Many of the songs on “Let’s Build Something to Break” fall into the pop-metal formula of sullen/emotional/quiet verse followed closely by loud/brash/unleashed chorus. “Backlit,” “Becoming” and “The Real Thing” all fall into that category. Their current radio single, “Take Me Home,” is also one of the guilty parties, as it eschews the band’s metal capability for a much more pop radio sound. It is in this that they fall much closer to the Used then they do to Atreyu, never mind metal.
There are, as I mentioned, quality hook riffs here. Just when it seems like After Midnight Project is on a path totally tangential to metal, the albums hits back with a glimmer of something like “Scream 4 You,” or “Criminal.” Ultimately though, these are the only anchors connecting the band to the light metal scene, which in itself still exists in the penumbra of metal. If After Midnight Project is to continue stressing songs like “Take Me Home,” they may never successfully climb their way into metal consideration. That’s not to say they’re a bunch of no-talent hacks and they should be ashamed of themselves.
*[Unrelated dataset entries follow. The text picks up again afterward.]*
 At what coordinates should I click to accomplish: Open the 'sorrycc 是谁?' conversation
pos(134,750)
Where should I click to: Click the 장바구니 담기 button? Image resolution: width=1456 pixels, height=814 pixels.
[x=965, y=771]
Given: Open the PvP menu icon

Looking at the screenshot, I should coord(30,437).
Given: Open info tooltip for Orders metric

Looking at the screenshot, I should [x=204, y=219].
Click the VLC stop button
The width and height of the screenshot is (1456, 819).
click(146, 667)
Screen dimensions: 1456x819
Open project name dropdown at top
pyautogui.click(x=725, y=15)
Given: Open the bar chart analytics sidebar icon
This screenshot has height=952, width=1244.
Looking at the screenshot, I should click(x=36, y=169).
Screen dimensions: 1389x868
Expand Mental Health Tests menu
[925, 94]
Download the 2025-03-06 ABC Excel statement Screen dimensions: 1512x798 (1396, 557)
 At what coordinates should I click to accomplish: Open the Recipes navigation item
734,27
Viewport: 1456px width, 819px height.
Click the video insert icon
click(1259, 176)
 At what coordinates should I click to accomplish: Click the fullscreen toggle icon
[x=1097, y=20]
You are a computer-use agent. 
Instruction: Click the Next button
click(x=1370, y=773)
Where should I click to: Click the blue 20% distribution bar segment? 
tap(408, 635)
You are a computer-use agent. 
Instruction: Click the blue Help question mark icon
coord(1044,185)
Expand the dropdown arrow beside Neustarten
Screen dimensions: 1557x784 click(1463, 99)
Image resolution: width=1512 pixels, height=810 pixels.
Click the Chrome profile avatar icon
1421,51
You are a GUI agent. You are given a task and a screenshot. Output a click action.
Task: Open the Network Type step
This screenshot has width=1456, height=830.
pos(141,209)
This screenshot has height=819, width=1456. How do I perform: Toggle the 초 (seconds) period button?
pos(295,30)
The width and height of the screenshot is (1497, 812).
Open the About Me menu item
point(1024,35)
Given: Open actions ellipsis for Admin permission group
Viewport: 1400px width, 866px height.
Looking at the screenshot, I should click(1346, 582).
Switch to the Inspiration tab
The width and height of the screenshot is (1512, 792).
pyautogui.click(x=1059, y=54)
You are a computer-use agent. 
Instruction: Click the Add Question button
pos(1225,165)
They just might want to consider what genre they really aim to be a part of, and focus their energies in that direction.
So is light metal worth the attention? Too soon to tell, the jury is still out. I get the impression that light metal might be the precursor to something more, like the Guns N Roses before Nirvana. I have a hard time believing that it will ever replace speed metal/heavy metal/death metal in my heart or the hearts of metalheads everywhere. Still, there are success stories of bands who have appealed to both rock and metal (Queens of the Stone Age and Monster Magnet come to mind, Halestorm seems on their way,) so the sub-genre has the capacity to leave us with a few happy memories. In the end though, I don’t think “Let’s Build Something to Break” gives After Midnight Project the chops to do that kind of genre-bending.